Buona partenza del Taranto che tra coppa Italia e campionato è ancora imbattuto. Domenica gli ionici giocheranno nella tana del Cerignola e a tracciare il punto dopo tre giornate di campionato è l’ex attaccante Vincenzo Cosa: “A prescindere dal primo posto a punteggio pieno di Picerno e Altamura, è presto per parlare di classifica: comunque, i risultati delle prime tre giornate ci hanno fatto capire che non esiste una squadra “ammazza campionato”. A mio avviso, chi comanda ora il girone non è favorito per la vittoria finale”.

IL TARANTO: “Si deve migliorare in certi reparti: ha incassato troppi gol, anche se la colpa non è soltanto della difesa, si parte sempre dall’attacco. Inoltre, i rossoblù devono imparare a chiudere le partite: nonostante il vantaggio di due reti, con il Gragnano 2-0 hanno rischiato di compromettere la partita. Comunque, più si gioca, più si prende coraggio: la formazione di Panarelli potrà dire la sua”.

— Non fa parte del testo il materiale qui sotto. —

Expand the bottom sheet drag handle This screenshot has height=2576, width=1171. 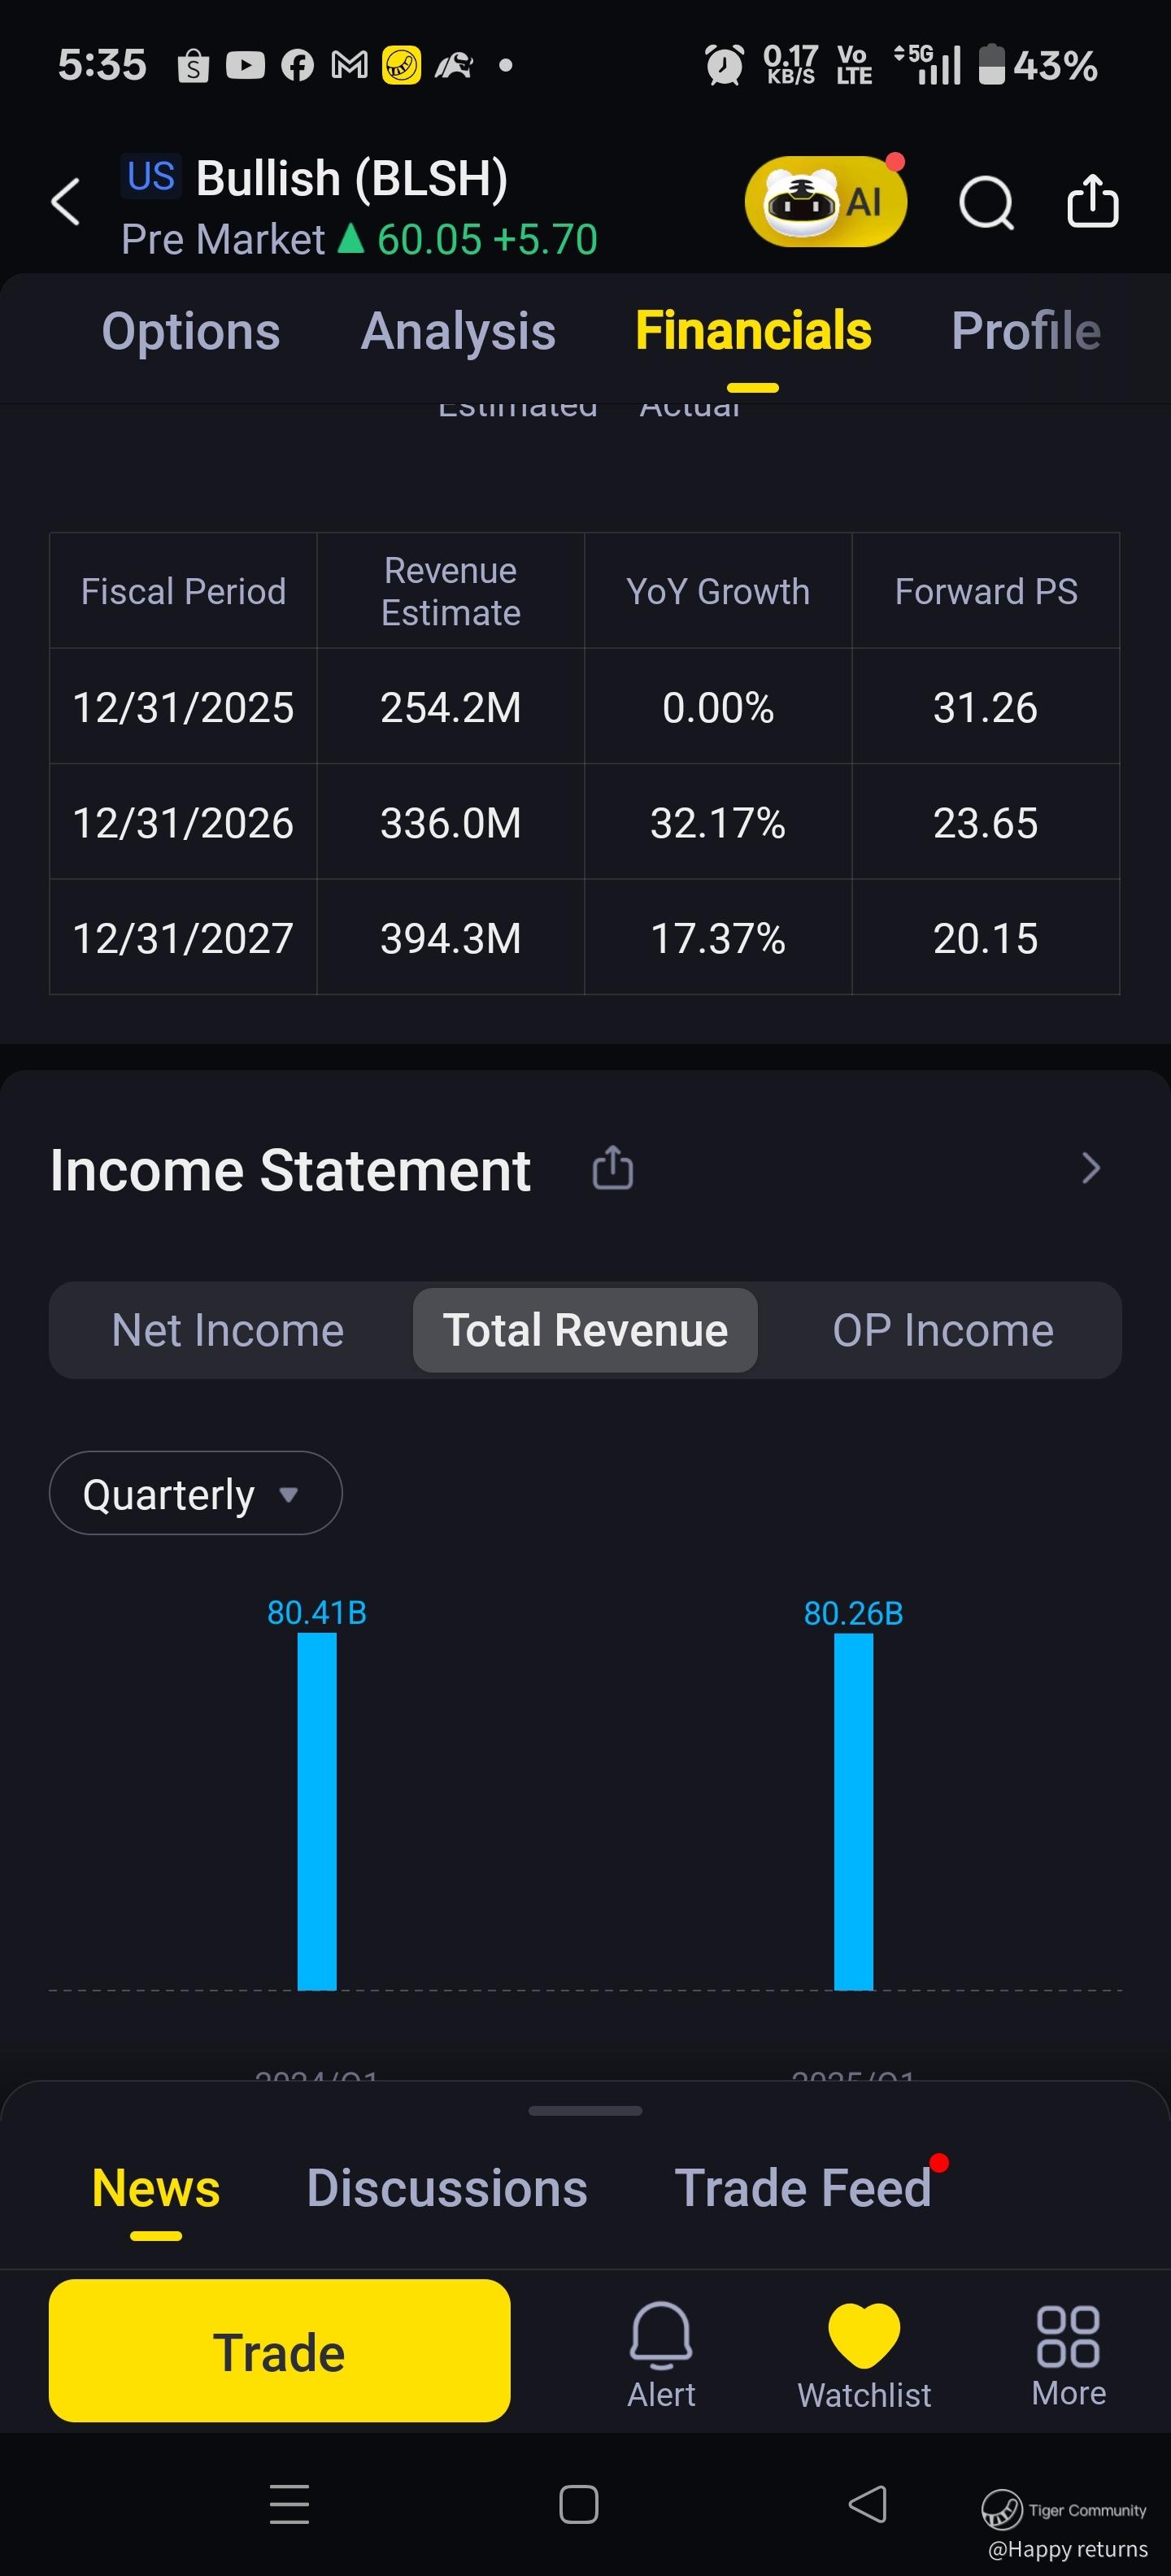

CERIGNOLA-TARANTO: “Questo match non delinea niente, ma non bisogna perderlo. Le assenze di Allegrini da una parte e Favetta dall’altra non saranno un problema visti gli organici. Il discorso è soltanto come andrà affrontato l’incontro. Il Cerignola si gioca la credibilità di favorita e un passo falso con una diretta concorrente potrebbe creare qualche problema. Il Taranto, dal canto suo, ha motivazioni e positività, sono convinto che può fare risultato”.

LOTTA SALVEZZA: “E’ ancora presto, ma come ogni anno sarà una bagarre. Tra un paio di mesi, il quadro della situazione sarà più chiaro”.

LE OUTSIDER: “Il Picerno può essere la vera sorpresa: ha un buon allenatore come Giacomarro e dispone di validissimi attaccanti. Ricordo che nella stagione 2009/10 c’erano due grandi squadre come Lamezia e Trapani, ma a spuntarla fu il Milazzo. Non è la favorita, ma mai dire mai...”.